Nonsense. The reasons Strauss-Kahn was such a force in the eurozone rescues were his economic expertise, his grasp of detail, skills at communicating — and, of course, the power he wielded by dint of his position. Although his European identity and familiarity with key players may have helped in some respects, his standing was compromised by the common knowledge that he was planning to challenge French President Nicolas Sarkozy in the 2012 election. That cast a shadow over his actions; to what extent was he considering the implications for his campaign?
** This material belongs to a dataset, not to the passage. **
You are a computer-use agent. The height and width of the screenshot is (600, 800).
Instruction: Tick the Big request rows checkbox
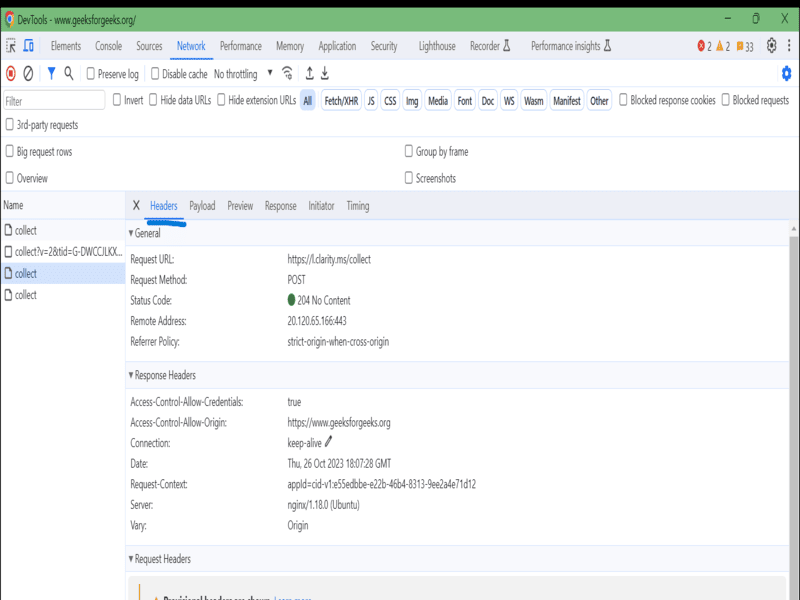(10, 152)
If anything, deeper suspicions would surely plague any senior European policymaker who succeeded him at the helm of the Fund. French Finance Minister Christine Lagarde, the European favorite for IMF chief, is eminently qualified on many counts, but this time around her nationality should be a huge strike against her rather than a necessary credential. With the Greek rescue already coming unstuck, the last thing Europe — and the world — needs is an IMF whose credibility is in doubt because its leader is too cozy with the likes of Merkel and Sarkozy.
Unfortunately, chances are high that international policymakers will ignore these considerations. That’s what happened four years ago, when the forced resignation of Paul Wolfowitz from the World Bank presidency evoked calls from around the globe to open up the process for filling that position.
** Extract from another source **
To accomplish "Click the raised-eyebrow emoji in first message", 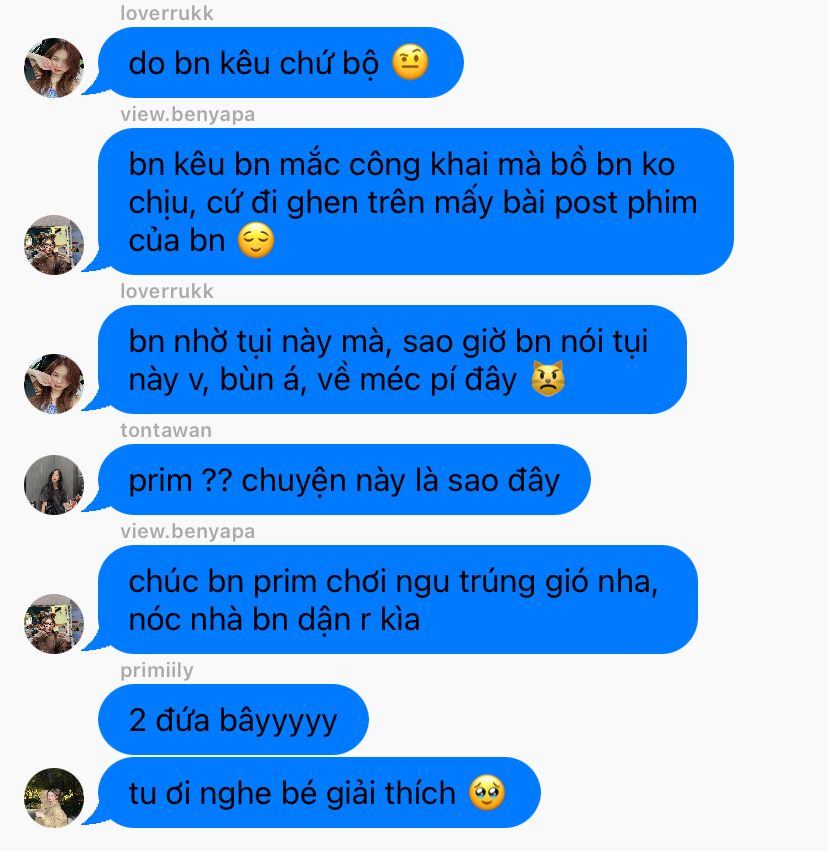I will [410, 62].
The folly of the old arrangement was never so evident, as I argued in an opinion piece at the time. Many of Wolfowitz’s major steps had drawn criticism that the former U.S. deputy defense secretary was turning the Bank into an instrument of U.S. foreign policy. For example, when Wolfowitz cut off aid to Uzbekistan on grounds of corruption, critics linked the move to Uzbekistan’s denial of a military base critical to U.S. forces in Afghanistan. Unfair though some of the attacks may have been, the Wolfowitz appointment rendered the Bank vulnerable to them, and that eroded its authority in efforts to reform the economic policies of poor countries.
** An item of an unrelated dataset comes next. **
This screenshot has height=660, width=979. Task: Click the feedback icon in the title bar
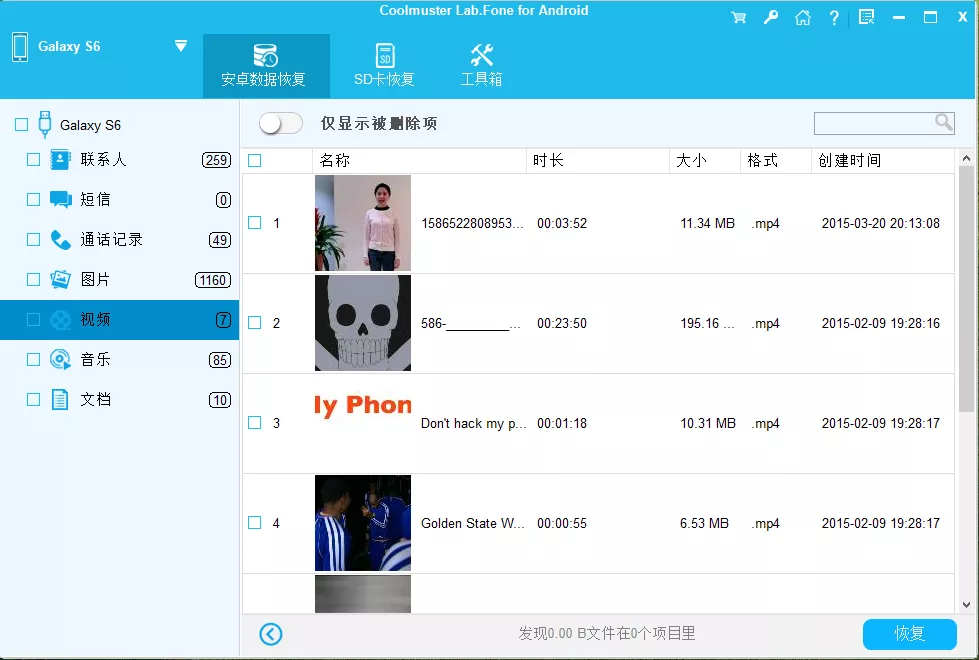click(866, 17)
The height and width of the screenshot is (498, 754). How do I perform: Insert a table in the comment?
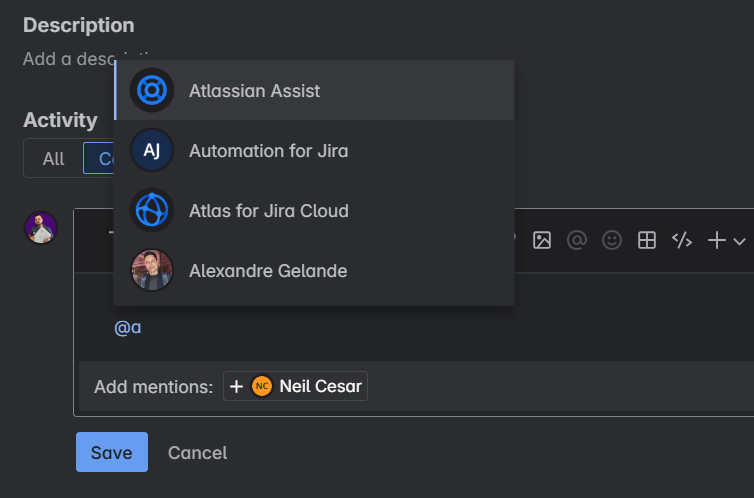coord(647,240)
Not that anyone listened. The George W. Bush administration wasn’t about to cede control over the Bank, and it once again invoked the "no-non-Americans-need-apply" principle, choosing Robert Zoellick, the former deputy secretary of state, to run the global lender.
I’m not holding my breath in the hope that l’affaire Strauss-Kahn will lead to anything different. The Obama administration may act for a while as if it wants to reform the selection process; in the end, Europe’s adamant position will probably force Washington to back down, perhaps in exchange for undisclosed concessions on other issues. After squawking loudly, Asians, Africans, and Latin Americans will also fall into line, if only to avoid landing in the new IMF boss’s doghouse.
That’s the way the world works — the strong dominate the weak. Sometimes, though, the price to be paid for doing so is stiff. It still isn’t clear whether that lesson applies to Strauss-Kahn’s personal problems, given his assertions of innocence. But it may well apply to Europe for its presumptuousness in calling dibs yet again on the top job at the IMF.